Records for the task >>
__________

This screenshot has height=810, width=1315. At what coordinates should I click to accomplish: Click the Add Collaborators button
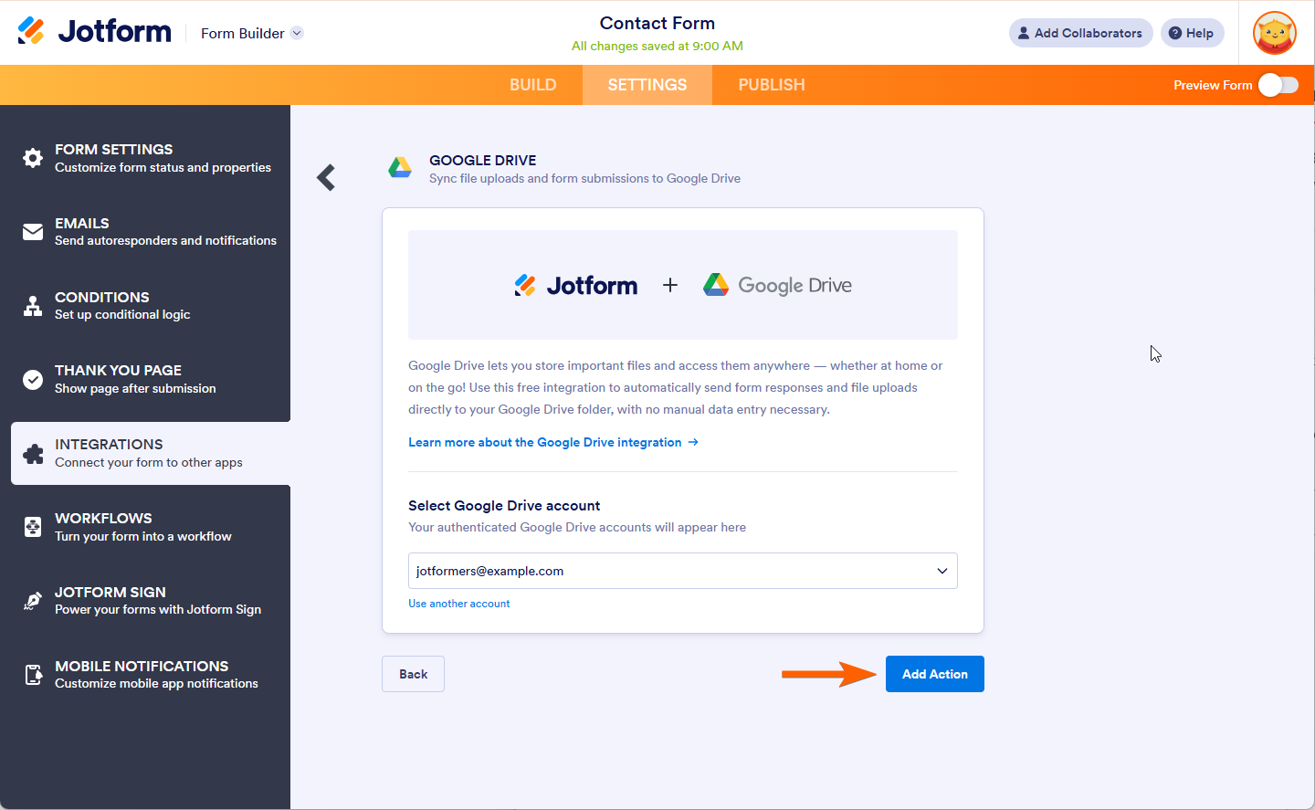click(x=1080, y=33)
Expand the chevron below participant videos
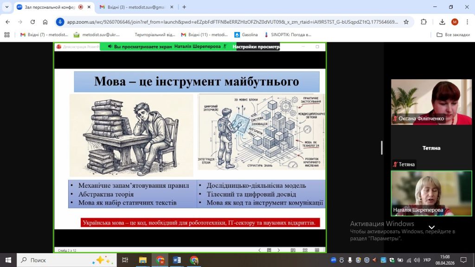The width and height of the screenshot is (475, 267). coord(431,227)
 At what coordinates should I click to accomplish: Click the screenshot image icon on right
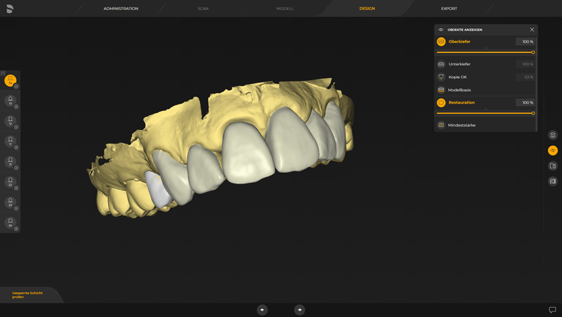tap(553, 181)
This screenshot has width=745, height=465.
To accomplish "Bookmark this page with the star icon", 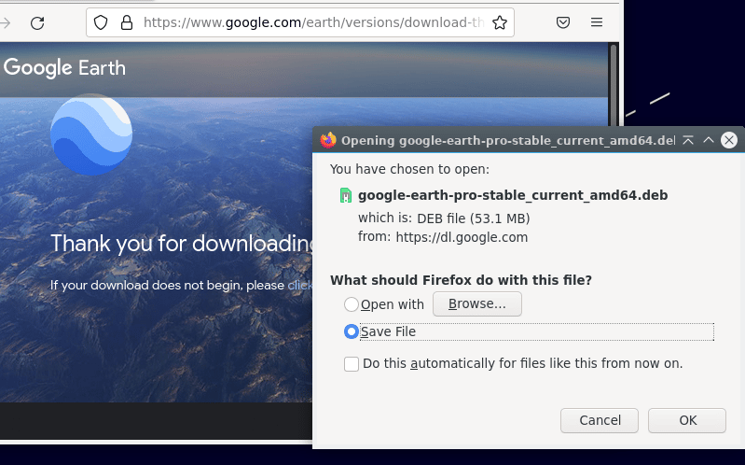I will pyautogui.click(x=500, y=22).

__________

Your task is to repeat exactly the lines from the beginning of the data to the line that contains "This screenshot has width=745, height=465.", both ends included, leaving out pictures.

Answer to this exercise >>
This screenshot has height=810, width=1315. At what coordinates should I click to accomplish: Click the Add Collaborators button
click(x=1080, y=33)
Expand the chevron below participant videos
The width and height of the screenshot is (475, 267). coord(431,227)
 At what coordinates should I click to accomplish: Click the screenshot image icon on right
tap(553, 181)
This screenshot has width=745, height=465.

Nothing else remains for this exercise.